Yesterday we looked at the first two chapters of Ruth, which introduced to us a "worthy man," Boaz (Ruth 2:1). Today's reading in Ruth 3-4 shows us how the story of Ruth and Boaz resolved, as this truly worthy man lived up to his reputation and acted with integrity and compassion for Ruth.

The key term in Ruth 3-4 is "redeemer," go'el in Hebrew. This term referred to a responsibility that fell to men in ancient Israelite families, and it included several functions:
  • To redeem the property of a kinsman that was sold due to poverty (Lev. 25:24-24).
  • To redeem relatives that had been forced into slavery due to poverty (Lev. 24:49-55).
  • To avenge the death of a relative, in keeping with the various criminal laws in the Mosaic code (Num. 35:19-27).
  • To assist a relative in the event of a civil dispute (Prov. 23:11).
In addition to these duties, one other custom in Israel played a role in the story of Boaz and Ruth. In Deuteronomy 25 the Law commanded that if a man died before his wife had children, his brother was to marry her and give her children so that the family line could continue. This practice, called levirate marriage (from Latin levir, "husbands brother), was apparently combined with the redeemer's duties, which is why Boaz not only redeems the family property, but also marries Ruth.

I love the pathos of the story of Ruth. The last two chapters are filled with drama: Ruth's unexpected "proposal" to Boaz (3:1-18); the tense negotiations with a potential rival go'el (4:1-6); and the resolution of the crisis as Boaz and Ruth marry and have children (4:7-13). What a story!

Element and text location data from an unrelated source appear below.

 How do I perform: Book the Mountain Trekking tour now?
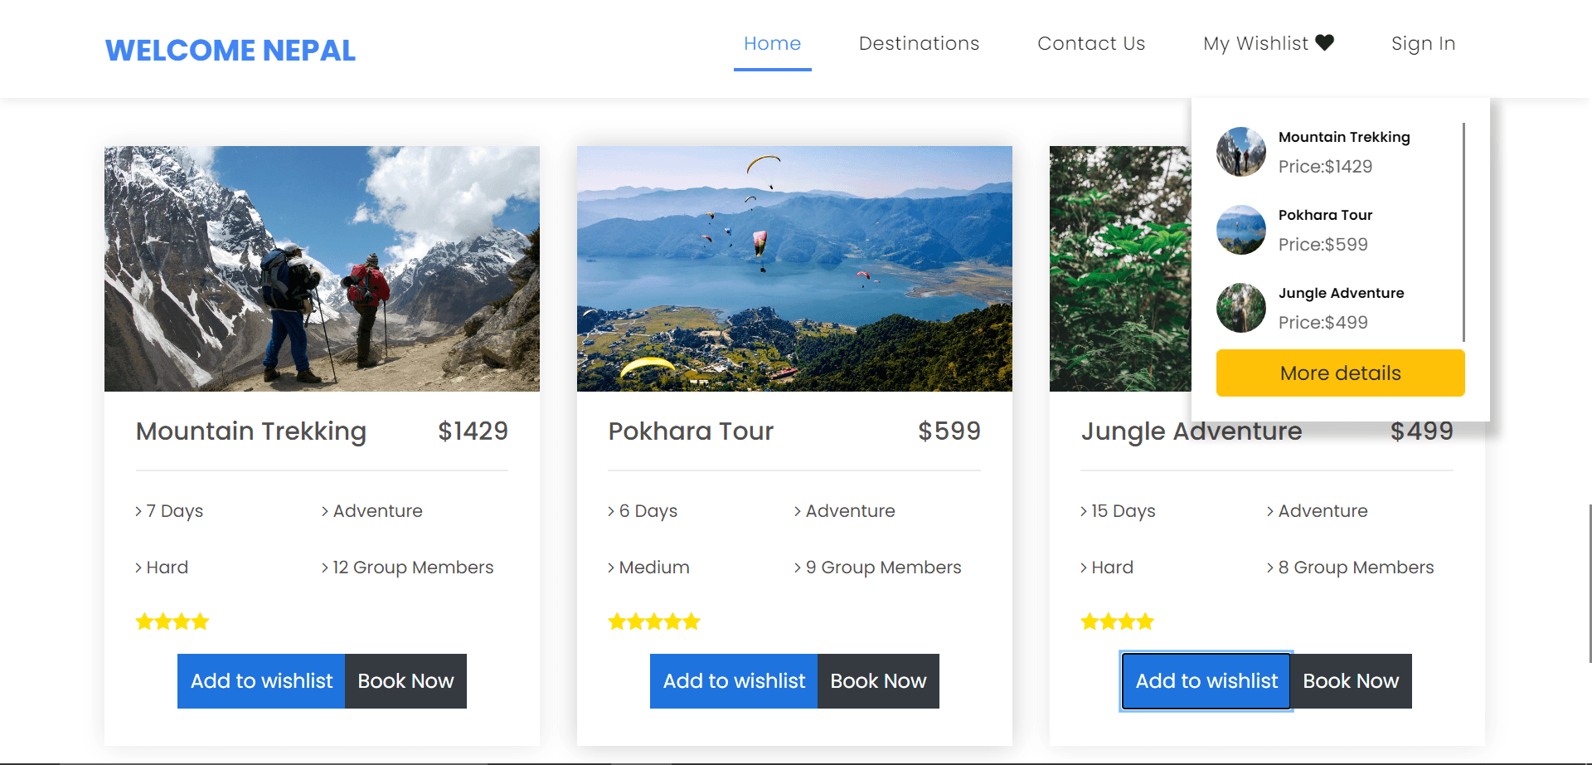click(405, 681)
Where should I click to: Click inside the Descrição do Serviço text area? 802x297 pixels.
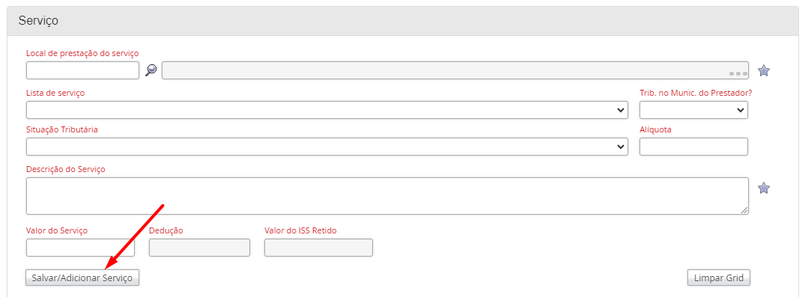coord(387,196)
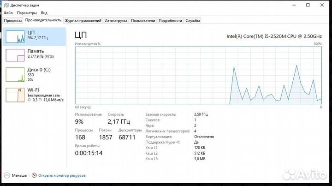Screen dimensions: 332x186
Task: Expand the Вид menu
Action: click(x=44, y=13)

Sometimes we use the expression, "they really deserve each other." Often this has a negative connotation - maybe two stubborn people end up with each other and in that sense "deserve" each other. But in the case of Boaz and Ruth, they truly did deserve each other. She was a "worthy woman" (3:11) for a "worthy man" (2:1). Yesterday we looked at the virtues Boaz noticed in Ruth. Today let's look at the excellent qualities of Boaz:
  • He was the kind of person Ruth knew she could meet with in complete secrecy without any fear of impropriety (3:1-7).
  • He had the integrity to recognize that even though he was thrilled that Ruth wanted to marry him that he had to follow the Law and defer to another go'el who was a closer relative (3:10-13).
  • He was concerned that Ruth depart in secret so that no one would think ill of her reputation (3:14).
  • He made sure she and her mother-in-law had plenty to eat (3:15-17).
  • He had such a reputation of being a man of his word that Naomi was absolutely confident Boaz would do what he said (3:18).
A worthy man for a worthy woman.

One final comment is in order. As moving as this story is on its own merits, it is even more significant in view of its ramifications for the plan of redemption. This story explains the family line of David (Ruth and Boaz are David's great-grandparents! - 4:17), and ultimately the family line of Jesus Himself (Matthew 1:3-6). Boaz was a redeemer; Jesus is the Great Redeemer.